__Task brief__
The listing below is to be reproduced in full, exactly as given.

__Records provided__

* * * *

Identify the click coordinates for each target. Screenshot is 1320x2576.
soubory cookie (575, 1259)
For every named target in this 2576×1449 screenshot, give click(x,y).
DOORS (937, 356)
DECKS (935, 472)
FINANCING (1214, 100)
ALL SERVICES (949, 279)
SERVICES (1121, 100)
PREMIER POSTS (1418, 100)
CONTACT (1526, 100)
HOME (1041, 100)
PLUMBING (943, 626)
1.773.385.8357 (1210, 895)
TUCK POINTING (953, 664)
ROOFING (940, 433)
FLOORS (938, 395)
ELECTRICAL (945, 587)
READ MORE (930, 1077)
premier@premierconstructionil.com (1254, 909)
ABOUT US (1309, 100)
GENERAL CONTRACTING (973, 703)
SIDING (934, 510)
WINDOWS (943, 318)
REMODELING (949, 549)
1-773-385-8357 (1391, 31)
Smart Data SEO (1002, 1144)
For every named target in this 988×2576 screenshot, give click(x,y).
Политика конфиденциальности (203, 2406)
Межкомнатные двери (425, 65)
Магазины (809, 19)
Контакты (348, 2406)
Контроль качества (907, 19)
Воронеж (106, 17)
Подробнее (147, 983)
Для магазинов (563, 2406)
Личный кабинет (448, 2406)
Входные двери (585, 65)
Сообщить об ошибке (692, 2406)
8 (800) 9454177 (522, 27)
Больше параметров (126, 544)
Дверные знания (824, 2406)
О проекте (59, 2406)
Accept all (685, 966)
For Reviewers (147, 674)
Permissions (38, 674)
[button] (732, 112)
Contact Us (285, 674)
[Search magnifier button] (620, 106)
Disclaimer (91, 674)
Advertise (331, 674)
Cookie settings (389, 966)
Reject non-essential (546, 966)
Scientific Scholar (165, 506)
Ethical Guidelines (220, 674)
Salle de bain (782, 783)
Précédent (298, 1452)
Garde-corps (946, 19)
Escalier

* * * *

__Solved exercise__
Identify the click coordinates for each target. Screenshot is 1320x2576.
soubory cookie (575, 1259)
For every named target in this 2576×1449 screenshot, give click(x,y).
DOORS (937, 356)
DECKS (935, 472)
FINANCING (1214, 100)
ALL SERVICES (949, 279)
SERVICES (1121, 100)
PREMIER POSTS (1418, 100)
CONTACT (1526, 100)
HOME (1041, 100)
PLUMBING (943, 626)
1.773.385.8357 (1210, 895)
TUCK POINTING (953, 664)
ROOFING (940, 433)
FLOORS (938, 395)
ELECTRICAL (945, 587)
READ MORE (930, 1077)
premier@premierconstructionil.com (1254, 909)
ABOUT US (1309, 100)
GENERAL CONTRACTING (973, 703)
SIDING (934, 510)
WINDOWS (943, 318)
REMODELING (949, 549)
1-773-385-8357 (1391, 31)
Smart Data SEO (1002, 1144)
For every named target in this 988×2576 screenshot, give click(x,y).
Политика конфиденциальности (203, 2406)
Межкомнатные двери (425, 65)
Магазины (809, 19)
Контакты (348, 2406)
Контроль качества (907, 19)
Воронеж (106, 17)
Подробнее (147, 983)
Для магазинов (563, 2406)
Личный кабинет (448, 2406)
Входные двери (585, 65)
Сообщить об ошибке (692, 2406)
8 (800) 9454177 (522, 27)
Больше параметров (126, 544)
Дверные знания (824, 2406)
О проекте (59, 2406)
Accept all (685, 966)
For Reviewers (147, 674)
Permissions (38, 674)
[button] (732, 112)
Contact Us (285, 674)
[Search magnifier button] (620, 106)
Disclaimer (91, 674)
Advertise (331, 674)
Cookie settings (389, 966)
Reject non-essential (546, 966)
Scientific Scholar (165, 506)
Ethical Guidelines (220, 674)
Salle de bain (782, 783)
Précédent (298, 1452)
Garde-corps (946, 19)
Escalier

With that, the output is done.